濃密な霧が、まるで風が吹いたかのようにふわりと流れた。
まるで、それは誰かが「答えた」かのように。
そして――
「ひさしぶり……いや、はじめましてかな。高町、ユウト。」
不意に、耳を打ったのは、柔らかく、それでいて力のある声だった。
それはどこか懐かしく、まるで深い湖の底から響くような安定感と、優しさに満ちていた。
ユウトは反射的に振り返る。
そこに立っていたのは――
何度も夢で見た、大人の男。
スーツの襟を正し、背筋を真っすぐに伸ばした立ち姿。柔和な目元と、少年の面影を宿した口元。
「……とう、さん……?」
記憶の断片が、波のように押し寄せる。
その隣には、白銀の髪を結い上げ、気品と慈愛に満ちた微笑を浮かべる女性――
「やっと、会えましたね。健やかに成長したようで何よりです、ユウト」
「……なんで、母さんまで……」
声が震える。喉の奥がつまって、言葉が出ない。
彼女の声は、記憶には存在しなかったはずなのに、心の奥底に、確かに届いた。
「ここは……闇の書が作り出した夢の世界。あなたは、アダムに捕らえられ、その意識を取り込まれる過程でここにたどり着いたのです」
「どうして、夢の中の人がそんなことを……それに、俺は……二人のことは知ってても、声も性格も知らない。なのに、なんで……」
――こんなにも、温かいとわかるんだ。まるで、本物みたいだ。
マコトが静かに答えた。
「闇の書に吸収された俺たちの魂は、管制ユニット……リインフォースの消失によって、一時的に束縛を解かれた。そして、君の心がそれを呼んだ。これは幻じゃない。俺たちの魂は、確かにここにいる」
ユーベルが、そっとユウトの肩に手を添える。その手のひらは、優しくもどこか透けるように淡く光り、温かかった。

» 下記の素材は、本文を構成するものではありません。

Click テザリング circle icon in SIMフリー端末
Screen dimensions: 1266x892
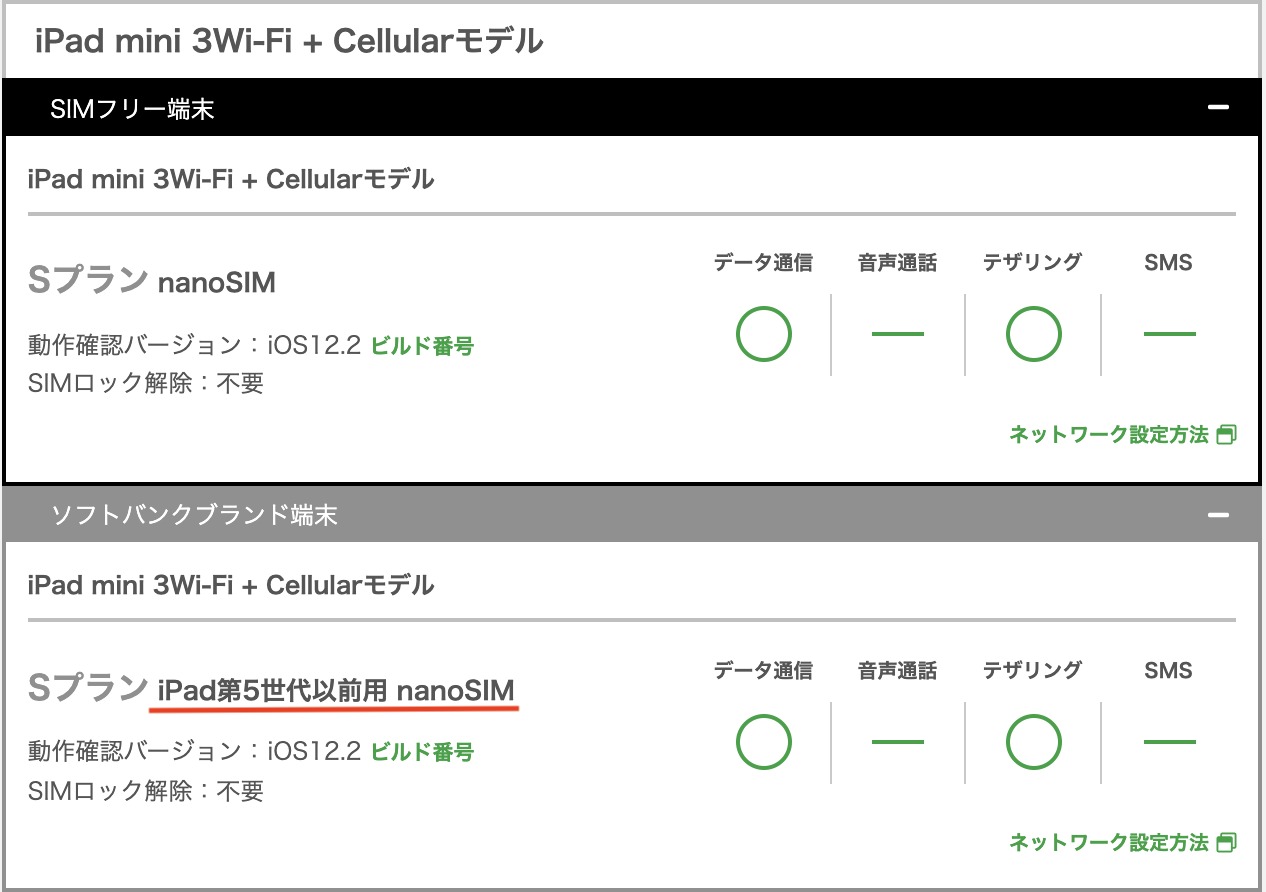click(x=1033, y=334)
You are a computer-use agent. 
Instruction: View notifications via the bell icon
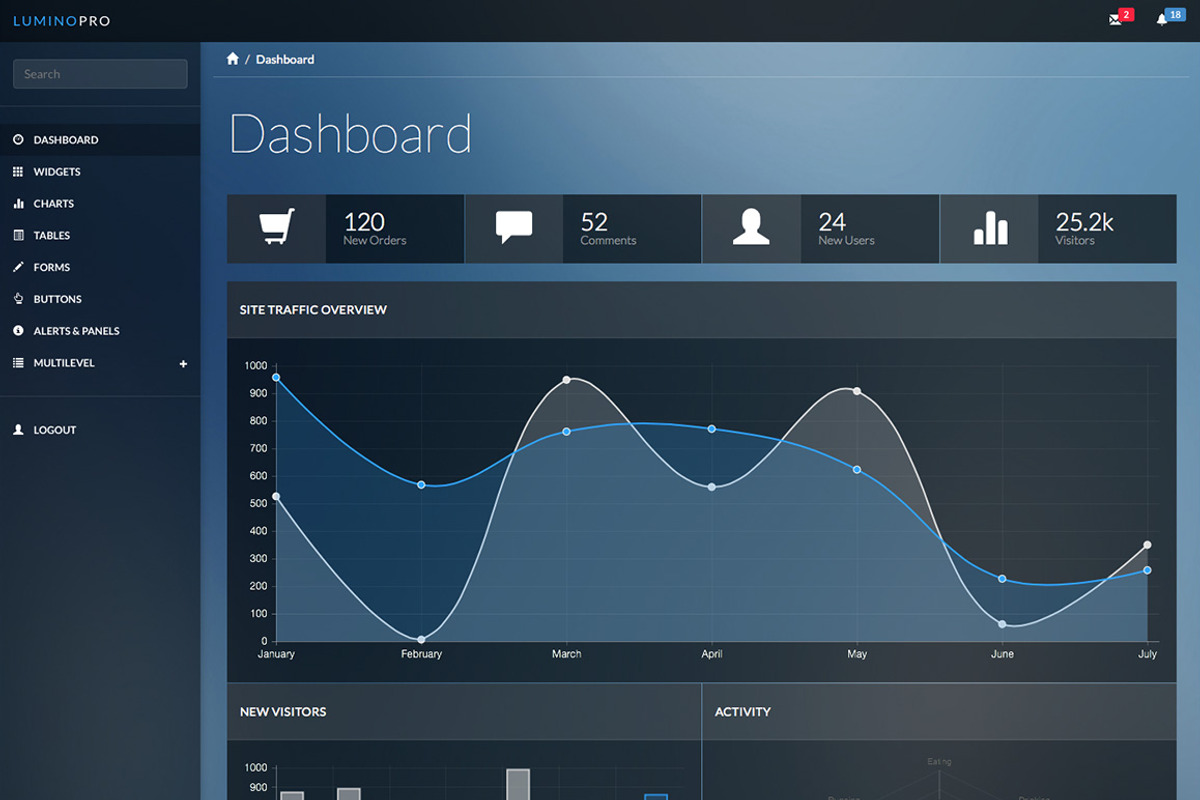coord(1160,20)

「ユウト、あなたは今、運命の岐路に立っています。……逃げては、だめよ」
マコトがうなずく。
「俺たちは、夜天の書に立ち向かい、命を落とした。でも、それで終わりじゃなかった。俺たちの力と意志は、君に受け継がれた。だから……君にしかできないことがある」
「アダム……彼を、止めてくれ。同じ悲劇を繰り返させるわけにはいかない」
「でも……!」
胸が締め付けられるように苦しい。
不安と、無力感が喉をふさぐ。
「俺には……っ! 力も、何もかも……足りないんだ!」
ユウトの叫びに、二人は静かに微笑む。
「違うわ、ユウト」
マコトが、凛とした声で言った。
「君やディジターが“イレギュラー”と呼んでいた、あの白い姿……それは偶然じゃない」
「……え?」
「かつて、幼い君から奪われたリンカーコア。それが夜天の書の中で育まれ、君と繋がり続けていた。そして今、願いに応じて目覚めたの」
ユーベルが続ける。
「あなたの中にある“守りたい”という強い想いが、その半身と共鳴したのです。あの姿は、あなた自身と夜天の書の記憶が、今ここに結びついた証」
「……俺が、夜天の書と……?」
「そう。願いなさい、ユウト。みんなを救う自分の姿を、強く――」
マコトがユウトの胸に手を置く。
その瞬間、白い魔力が彼の内側から溢れ出す。眩い光が彼を包み、その身を再び熱で満たしていく。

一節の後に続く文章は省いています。